- **WRITTEN PROBLEM**: Rewrite the items from the line containing "This screenshot has" through the end, inclusive, swapping "magnifier" for "zoom lens" and changing nothing else. Leave the pictures out.

- **EXERCISE DATA**:
▼▼▼
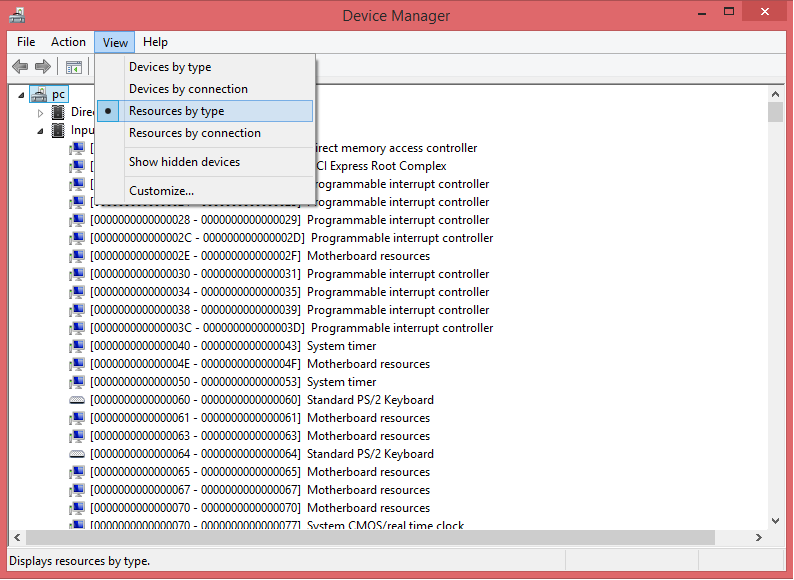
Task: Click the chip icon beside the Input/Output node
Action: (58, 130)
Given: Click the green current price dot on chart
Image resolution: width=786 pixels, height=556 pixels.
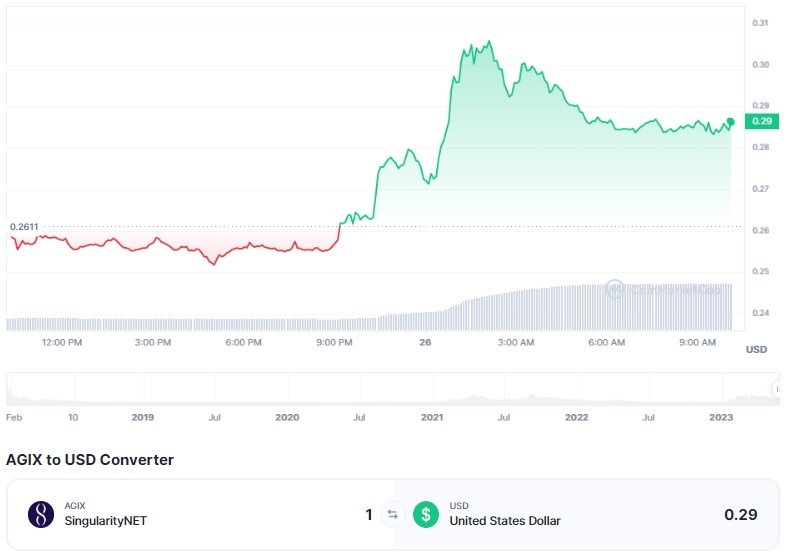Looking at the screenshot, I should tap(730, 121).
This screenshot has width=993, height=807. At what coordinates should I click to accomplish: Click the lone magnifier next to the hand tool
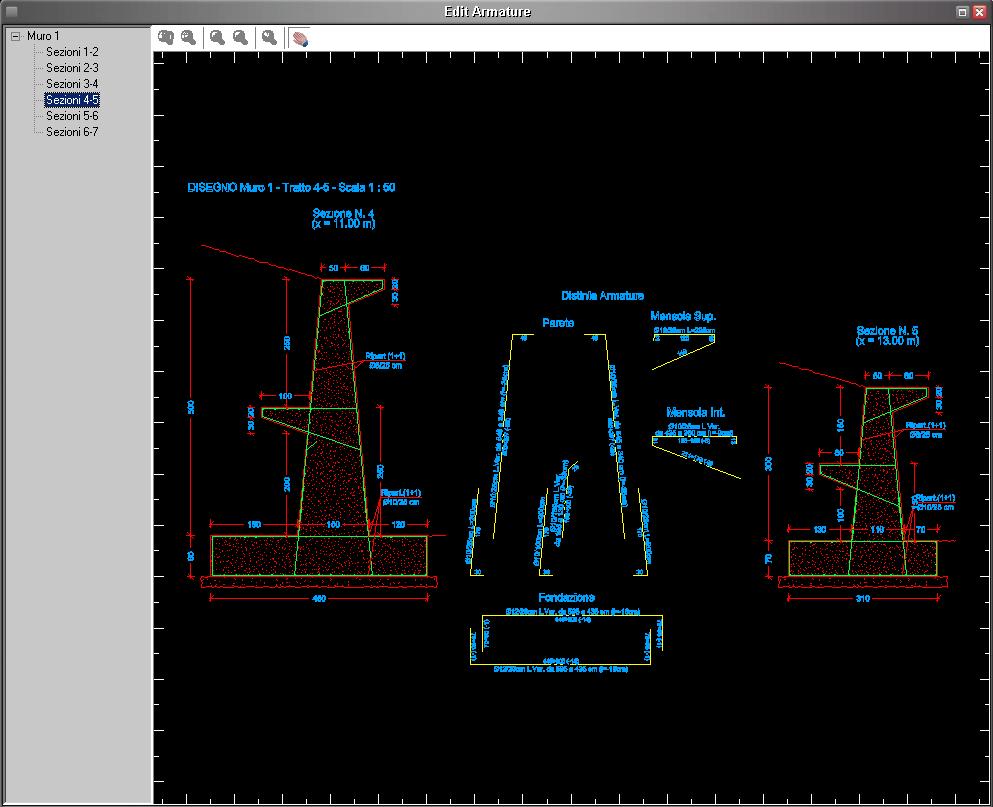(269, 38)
▲▲▲
- **RESULT FOR THIS EXERCISE**:
This screenshot has width=993, height=807. At what coordinates should I click to accomplish: Click the lone zoom lens next to the hand tool
(269, 38)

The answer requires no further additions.